(TASK OBJECTIVE) Find every line in the entries below that contains the string "height", and copy each of those lines in full.

(INPUT FOR THIS TASK)
* * * * *

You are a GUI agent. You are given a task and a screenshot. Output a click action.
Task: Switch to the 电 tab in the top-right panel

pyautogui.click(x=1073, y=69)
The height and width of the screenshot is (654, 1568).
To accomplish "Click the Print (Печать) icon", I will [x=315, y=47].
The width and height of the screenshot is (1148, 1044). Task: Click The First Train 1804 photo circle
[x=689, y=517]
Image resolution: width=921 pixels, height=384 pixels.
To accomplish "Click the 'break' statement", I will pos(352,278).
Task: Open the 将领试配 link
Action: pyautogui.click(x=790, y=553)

* * * * *

(ANSWER TO THIS TASK)
The height and width of the screenshot is (654, 1568).
The width and height of the screenshot is (1148, 1044). Task: Click The First Train 1804 photo circle
Image resolution: width=921 pixels, height=384 pixels.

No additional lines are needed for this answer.